The regulatory roles and clinical significance of glycolysis in tumor

Abstract

Metabolic reprogramming has been demonstrated to have a significant impact on the biological behaviors of tumor cells, among which glycolysis is an important form. Recent research has revealed that the heightened glycolysis levels, the abnormal expression of glycolytic enzymes, and the accumulation of glycolytic products could regulate the growth, proliferation, invasion, and metastasis of tumor cells and provide a favorable microenvironment for tumor development and progression. Based on the distinctive glycolytic characteristics of tumor cells, novel imaging tests have been developed to evaluate tumor proliferation and metastasis. In addition, glycolytic enzymes have been found to serve as promising biomarkers in tumor, which could provide assistance in the early diagnosis and prognostic assessment of tumor patients. Numerous glycolytic enzymes have been identified as potential therapeutic targets for tumor treatment, and various small molecule inhibitors targeting glycolytic enzymes have been developed to inhibit tumor development and some of them are already applied in the clinic. In this review, we systematically summarized recent advances of the regulatory roles of glycolysis in tumor progression and highlighted the potential clinical significance of glycolytic enzymes and products as novel biomarkers and therapeutic targets in tumor treatment.

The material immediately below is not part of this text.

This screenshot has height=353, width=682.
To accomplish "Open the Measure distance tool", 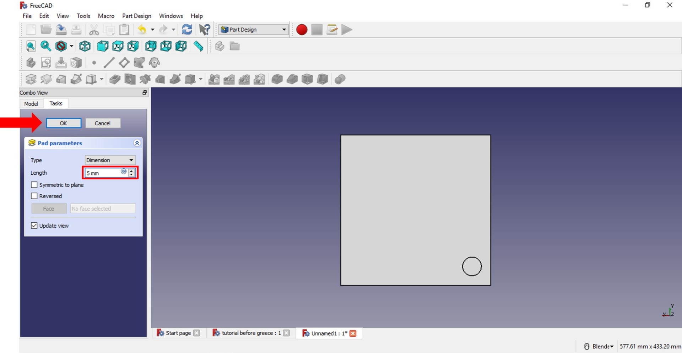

Keywords: biomarkers; glycolysis; targeted therapy; tumor development.

FIGURE 1

The regulatory role of glycolysis in tumor development. Glycolytic enzymes and products affect the biological behavior of tumor cells, including cell proliferation, cell cycle regulation, EMT, metastasis, autophagy, and angiogenesis. Abbreviations: 1,3‐BPG, 1,3‐bisphosphoglycerate; 2‐PGA, 2‐phosphoglycerate; 3‐PGA, 3‐phosphoglycerate; ALDO, aldolase; DHAP, dihydroxyacetone phosphate; ENO, enolase; F‐1,6‐BP, fructose‐1,6‐bisphosphate; F‐6‐P, fructose‐6‐phosphate; G‐3‐P, glyceraldehyde‐3‐phosphate; G‐6‐P, glucose‐6‐phosphate; GAPDH, glyceraldehyde‐3‐phosphate dehydrogenase; HK, hexokinase; LDH, lactate dehydrogenase; PEP, phosphoenolpyruvate; PFK‐1 phosphofructokinase‐1; PGAM, phosphoglycerate mutase; PGI, phosphohexose isomerase; PGK, phosphoglycerate kinase; PK, pyruvate kinase.

FIGURE 2

The effects of glycolysis on TME. The enhanced glycolytic process in tumor cells promotes the production of excess lactate into TME. Lactate inhibits the tumor‐killing ability of NK cells and T cells through MAPKs p38 and JNK/c‐Jun signaling pathways, which promotes the immune escape of tumor cells. Moreover, Lactate can reduce the secretion of IL‐6 and TNF‐α of DC, which inhibits the killing effect of immune cells on tumor cells. LDHA, the key product of glycolysis, induces the conversion of M1 TAMs to M2 TAMs, which promotes tumor proliferation, invasion and metastasis. Abbreviations: DC, dendritic cell; IL‐6, interleukin 6; NK, nature killer; TAM, tumor‐associated macrophage; TME, tumor microenvironment; TNF‐α, tumor necrosis factor‐alpha.

FIGURE 3

The application of glycolysis in the diagnosis and treatment of tumors. 2‐DG can be taken orally and ATO can be administered intravenously for the treatment of patients with tumors, Wherein the ATO can be used to treat tumors by administration alone or in combination with other drugs. Glycolytic enzymes such as HK2, PKM2 are upregulated in the serum of tumor patients before treatment, indicating that they can serve as promising diagnostic biomarkers. Intracranial tumors show different degrees of glycolysis, different sizes of various elemental peaks, different MRS signals, indicating different degrees of malignancy. PET/CT shows increased 2‐[¹⁸F] FDG uptake due to enhanced glycolysis in lung cancer tissues. Drugs such as shikonin, C3K, and PB2 prevent PKM2 elevation in tumor tissues, and similarly, drugs including 2‐DG, ATO, and Gen‐27 block HK2 expression in tumor tissues. Abbreviations: 2‐DG, 2‐Deoxy‐D‐glucose; 2‐[¹⁸F] FDG, 2‐[¹⁸F] fluoro‐2‐deoxy‐d‐glucose; ATO, Arsenic Trioxide; ENO, enolase; HK, hexokinase; LDH, lactate dehydrogenase; MRS, magnetic resonance spectrum; PB2, proanthocyanidin B2; PET/CT, positron emission tomography/computed tomography; PK, pyruvate kinase.